HERE is a world in one of the far-off stars, and things do not happen here as they happen there. In that world were a man and a woman; they had one work, and they walked together side by side on many days, and were friends - and that is a thing that happens now and then in this world also.

But there was something in that star-world that there is not here. There was a thick wood; where the trees grew closest, and the stems were interlocked, and the summer sun never shone, there stood a shrine.

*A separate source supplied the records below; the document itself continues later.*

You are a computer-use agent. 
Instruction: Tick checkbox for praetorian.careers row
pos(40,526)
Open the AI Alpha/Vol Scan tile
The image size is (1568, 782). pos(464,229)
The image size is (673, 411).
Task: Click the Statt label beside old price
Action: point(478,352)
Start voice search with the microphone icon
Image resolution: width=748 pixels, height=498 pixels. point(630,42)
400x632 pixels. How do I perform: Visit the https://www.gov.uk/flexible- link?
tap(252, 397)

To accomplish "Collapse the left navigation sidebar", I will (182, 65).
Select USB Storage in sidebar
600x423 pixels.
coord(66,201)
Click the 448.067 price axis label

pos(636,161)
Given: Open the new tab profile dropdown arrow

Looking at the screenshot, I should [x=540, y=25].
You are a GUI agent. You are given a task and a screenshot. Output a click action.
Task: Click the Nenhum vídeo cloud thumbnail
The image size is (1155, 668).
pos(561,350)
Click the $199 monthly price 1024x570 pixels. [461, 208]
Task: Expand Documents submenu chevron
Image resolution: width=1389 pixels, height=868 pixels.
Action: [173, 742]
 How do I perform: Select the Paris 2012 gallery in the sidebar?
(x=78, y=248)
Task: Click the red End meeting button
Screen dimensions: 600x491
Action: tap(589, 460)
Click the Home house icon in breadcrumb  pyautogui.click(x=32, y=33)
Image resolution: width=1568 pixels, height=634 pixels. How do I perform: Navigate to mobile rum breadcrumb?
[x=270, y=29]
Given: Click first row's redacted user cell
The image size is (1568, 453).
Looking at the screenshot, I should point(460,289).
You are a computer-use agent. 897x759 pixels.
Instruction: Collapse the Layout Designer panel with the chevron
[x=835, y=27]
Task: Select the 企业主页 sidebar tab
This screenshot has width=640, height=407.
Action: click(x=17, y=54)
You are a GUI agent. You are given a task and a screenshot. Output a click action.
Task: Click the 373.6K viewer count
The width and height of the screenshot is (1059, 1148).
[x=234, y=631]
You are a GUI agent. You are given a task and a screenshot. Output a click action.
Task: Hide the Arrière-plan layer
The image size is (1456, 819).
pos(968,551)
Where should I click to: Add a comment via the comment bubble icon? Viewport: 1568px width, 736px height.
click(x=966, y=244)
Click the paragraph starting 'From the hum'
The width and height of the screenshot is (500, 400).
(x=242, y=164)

In the day all was quiet, but at night, when the stars shone or the moon glinted on the treetops, and all was quiet below, if one crept here quite alone and knelt on the steps of the stone altar, and uncovering one's breast, so wounded it that the blood fell down on the altar steps, then whatever he who knelt there wished for was granted him. And all this happens, as I said, because it is a far-off world and things often happen there as they do not happen here.

Now the man and the woman walked together; and the woman wished well to the man. One night when the moon was shining so that the leaves of all the trees glinted, and the waves of the sea were silvery, the woman walked alone to the forest. It was dark there; the moonlight fell only in little flecks on the dead leaves under her feet, and the branches were knotted tight overhead. Further in it got darker, not even a fleck of moonlight shone. Then she came to the shrine; she knelt down before it and prayed; there came no answer. Then she uncovered her breast; with a sharp two-edged stone that lay there she wounded it. The drops dripped slowly down onto the stone, and a voice cried, "What do you seek? »

She answered, There is a man; I hold him nearer than anything. I would give him the best of all blessings."

The voice said, "What is it?"

The girl said, "I know not, but that which is most good for him I wish him to have."